Children are also vulnerable to health conditions because of biological and genetic factors (Department of Health, 2012). The Aboriginal children are exposed to different biological and genetic determinants of health include a family history of heart disease, genes increasing risk for ovarian and breast cancer, inherited conditions such as cystic fibrosis, haemophilia, and sickle cell anaemia, HIV status, sex and age (Shah et al. 2011). The levels and amounts of the impact of the biological and genetic factors are different, and some of these factors can be addressed through implementation of policies. Without addressing these issues, the children health outcome is affected, and the children growth may face numerous challenges.

Conclusion

In the health care, different communities and individuals face numerous challenges and opportunities. Some communities have advantages to health care because of socioeconomic factors while others face challenges because of education and awareness problems. The Koolin Balit aims to improve health care provision to the Aboriginal communities. The Koolin Balit health plan has six priorities targeting different populations but aimed at advancing the health requirements. The priority area discussed is Healthy Childhood in which the health of the child is championed through addressing challenges and implementing measures to improve the health of the children. The health determinants affecting the children include the social determinants, biological and genetic determinants, and health services. Streamlining these determinants towards the improvement of children’s health is important and results in efficiency and effectiveness in health delivery.

References

Bourke, L., Humphreys, J. S., Wakerman, J., & Taylor, J. (2012). Understanding rural and remote health: a framework for analysis in Australia. Health & Place, 18(3), 496-503.

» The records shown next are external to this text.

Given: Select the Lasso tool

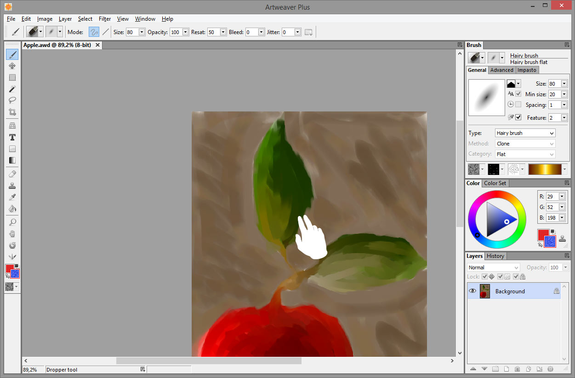Looking at the screenshot, I should tap(12, 100).
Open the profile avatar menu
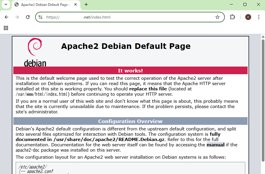This screenshot has height=174, width=265. (248, 17)
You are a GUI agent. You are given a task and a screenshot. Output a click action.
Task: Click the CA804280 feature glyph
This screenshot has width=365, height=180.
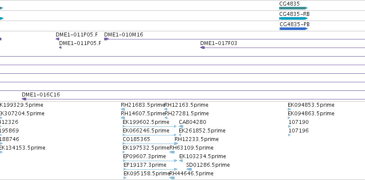(x=181, y=126)
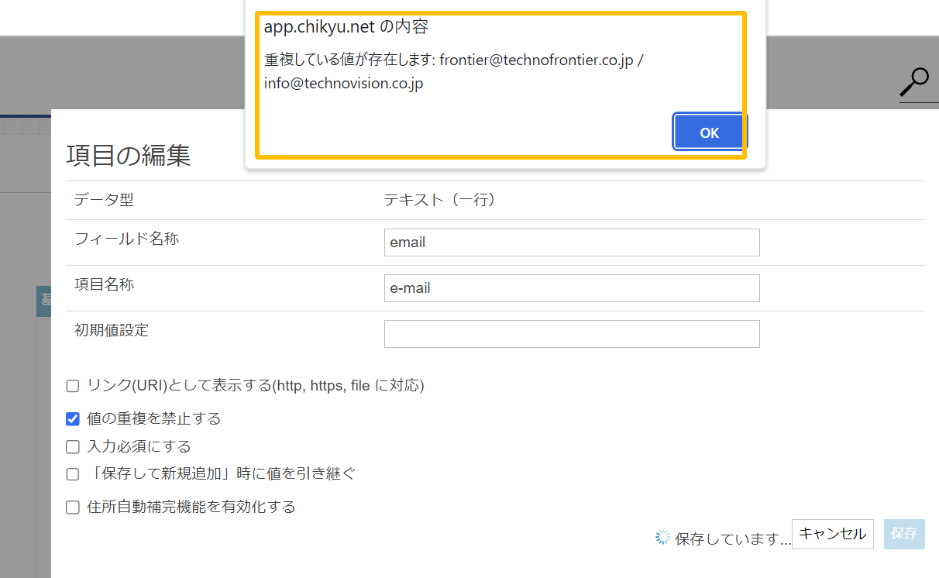This screenshot has width=939, height=578.
Task: Check 住所自動補完機能を有効化する option
Action: 73,507
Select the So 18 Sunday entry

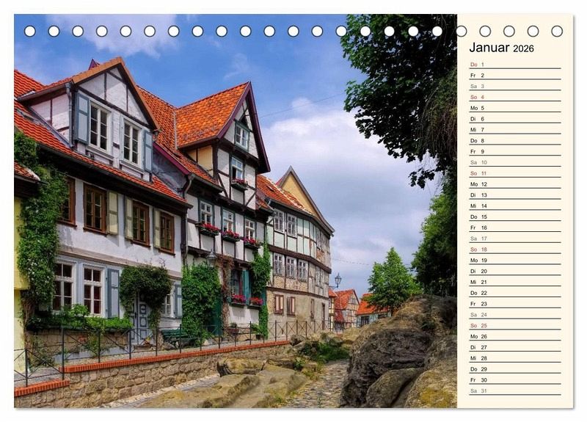tap(515, 250)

Campbell, D., Burgess, C. P., Garnett, S. T., & Wakerman, J. (2011). Potential primary health care savings for chronic disease care associated with Australian Aboriginal involvement in land management. Health Policy, 99(1), 83-89.

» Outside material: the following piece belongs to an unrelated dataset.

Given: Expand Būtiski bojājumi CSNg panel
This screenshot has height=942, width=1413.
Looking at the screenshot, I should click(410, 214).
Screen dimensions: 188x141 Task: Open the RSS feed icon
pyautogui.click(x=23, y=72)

Department of Health. (2012). Koolin Balit: Victorian Government strategic directions for Aboriginal health 2012–2022. Melbourne: Victoria State Government.

Jacoby, P., Carville, K. S., Hall, G., Riley, T. V., Bowman, J., Leach, A. J., … & Kalgoorlie Otitis Media Research Project Team. (2011). Crowding and other strong predictors of upper respiratory tract carriage of otitis media-related bacteria in Australian Aboriginal and non-Aboriginal children. The Pediatric Infectious Disease Journal, 30(6), 480-485.

Marmot, M. (2011). Social determinants and the health of Indigenous Australians. Med J Aust, 194(10), 512-513.

Shah, P. S., Zao, J., Al-Wassia, H., Shah, V., & Knowledge Synthesis Group on Determinants of Preterm/LBW Births. (2011). Pregnancy and neonatal outcomes of aboriginal women: a systematic review and meta-analysis. Women’s Health Issues, 21(1), 28-39.

Tsey, K., Whiteside, M., Haswell‐Elkins, M., Bainbridge, R., Cadet‐James, Y., & Wilson, A. (2010). Empowerment and Indigenous Australian health: a synthesis of findings from Family Wellbeing formative research. Health & Social Care in the Community, 18(2), 169-179.

White, A., Wong, W., Sureshkumur, P., & Singh, G. (2010). The burden of kidney disease in indigenous children of Australia and New Zealand, epidemiology, antecedent factors and progression to chronic kidney disease. Journal of Paediatrics and Child Health, 46(9), 504-509.